第4話 家族


 そのあと、家族で夕飯を食べた。

 今日から僕たちこの4人が新しい家族なんだ。そう思うと、なんだか感慨ぶかいな。

 今まで母さんが死んでから、父さんもどこか元気なかったからな。

 これで、父さんもちょっとは元気になるといいけど。

 ただ、やっぱり心配なのは……彩音のことだよなぁ……。

 なんで僕のことそんなに弟扱いしたいのか、よくわからないけど……。どうなることやら。

 とりあえず、僕は不安でいっぱいだった。


 夕食後、僕はリビングのソファに座って、映画を見ていた。

 金曜ロードショーでやってる、ゾンビもののホラー映画だ。

 すると、そこに風呂上りの彩音がやってきた。

 うお……女子の私服パジャマ……パネェ。めっちゃかわいい。

 あれだ、もこもこで可愛い感じの、有名なブランドのやつだ。

 しかも、シャンプーの臭いなのか、ちょっと離れててもめっちゃいい匂いする。


 彩音は僕の横に座ってきて、いっしょにテレビを見始めた。

 だけど、どこか退屈そうだ。

 もしかして、他にみたい番組とかあるのかな。

 だったら、悪いな。


「あの、もしよかったらチャンネル変えようか? なにかみたいのある?」


 僕はそういい、彩音にリモコンを手渡す。

 だが、


「ううん、弟君のみたいものでいいよ。私はお姉ちゃんだから、なんでも我慢できるの。それに、とくにみたいものもないしね。もっと弟くんのこと知りたいから、お姉ちゃんは弟くんが見たいものが見たいなぁ」

「そ、そう……」


 潤んだ目でこっちをみてくる彩音。くそぅ……弟扱いが慣れない。しかも、無駄にかわいいからさ、ほんと調子狂うなぁ……。

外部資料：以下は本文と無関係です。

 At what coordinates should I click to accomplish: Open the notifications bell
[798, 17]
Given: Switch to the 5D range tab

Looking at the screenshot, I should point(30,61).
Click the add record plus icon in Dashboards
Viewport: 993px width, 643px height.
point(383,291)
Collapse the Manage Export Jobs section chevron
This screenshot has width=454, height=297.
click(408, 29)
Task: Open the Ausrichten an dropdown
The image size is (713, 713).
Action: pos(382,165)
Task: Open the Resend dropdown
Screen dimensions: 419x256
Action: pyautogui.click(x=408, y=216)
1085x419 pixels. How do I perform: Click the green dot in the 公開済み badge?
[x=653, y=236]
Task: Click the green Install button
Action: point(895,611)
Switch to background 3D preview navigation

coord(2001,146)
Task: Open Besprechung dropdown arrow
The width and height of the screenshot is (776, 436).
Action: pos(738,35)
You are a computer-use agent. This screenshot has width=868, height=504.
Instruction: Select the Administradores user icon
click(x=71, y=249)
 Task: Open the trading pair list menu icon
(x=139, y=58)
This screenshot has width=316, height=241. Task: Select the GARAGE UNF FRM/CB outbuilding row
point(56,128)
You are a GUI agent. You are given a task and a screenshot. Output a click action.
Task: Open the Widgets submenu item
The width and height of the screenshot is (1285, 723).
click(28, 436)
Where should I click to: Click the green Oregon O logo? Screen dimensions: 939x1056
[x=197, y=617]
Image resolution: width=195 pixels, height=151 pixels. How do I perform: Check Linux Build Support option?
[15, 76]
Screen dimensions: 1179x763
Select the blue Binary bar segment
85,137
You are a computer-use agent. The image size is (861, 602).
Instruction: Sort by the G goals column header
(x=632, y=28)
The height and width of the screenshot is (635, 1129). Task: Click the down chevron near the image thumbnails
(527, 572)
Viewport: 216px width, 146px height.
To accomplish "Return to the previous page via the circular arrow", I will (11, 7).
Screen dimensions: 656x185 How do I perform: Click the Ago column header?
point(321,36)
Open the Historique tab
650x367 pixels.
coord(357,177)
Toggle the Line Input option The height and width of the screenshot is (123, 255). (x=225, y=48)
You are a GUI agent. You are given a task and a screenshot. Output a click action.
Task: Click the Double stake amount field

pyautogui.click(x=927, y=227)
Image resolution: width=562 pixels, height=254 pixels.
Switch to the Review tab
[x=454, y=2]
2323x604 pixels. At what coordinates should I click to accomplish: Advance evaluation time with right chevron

 そのまま僕たちは、しばらく一緒にゾンビ映画を見ていた。


 すると、ちょっとグロテスクなシーンになって、びっくりするような演出が入った。

 その瞬間、


「きゃあ!」


 そう声をあげて、彩音が僕に抱き着いてきた。


「ふえええええ……!!?!?」

「ご、ごめん……おねえちゃんなのに……。弟くんをまもらなきゃなのに、お姉ちゃんが怖がってちゃいけないよね……」

「いやそういうことじゃなく」

「弟君も、怖かったらいつでもお姉ちゃんに抱き着いてきていいからね?」

「いや抱き着かないよ……」


 まったく、心臓が止まるかと思った。お風呂上りの女子に抱き着かれて、甘い臭いで脳みそが焼き切れるかと思ったよ。しかもパジャマはちょっと薄いし露出もあって、心臓に悪い。ふとももとかめっちゃ見えてるし。


 そのまましばらくまたテレビをみていると、今度は彩音が僕の手をそっと握ってきた。


「もしかして……怖いの……?」

「うぇ……!? こ、怖くなんかないよ……!? お姉ちゃんだもん! その……もしかしたら弟くんが怖がってるかなぁって。ね? お姉ちゃんが手を握っててあげるからね」

「うん、怖いんだね……」


 まあ、手くらいなら大人しく握られててもいいか……。

 そのまま、映画はクライマックスになって、終わった。

 はぁ、そろそろ眠くなってきたなぁ……。


「じゃあ、僕ねるから、おやすみ」

「あ、うん。じゃあお姉ちゃんも寝るね」


 そういって、僕たちは二階の自室にいく。

 たしか、僕の部屋の横の空き部屋を、彩音の自室として使うはずだ。

 違う部屋とはいえ、壁一枚隔てた向こうに、一つ屋根の下に、好きな女子が寝てるなんて……想像するだけでどうにかなりそうだ……。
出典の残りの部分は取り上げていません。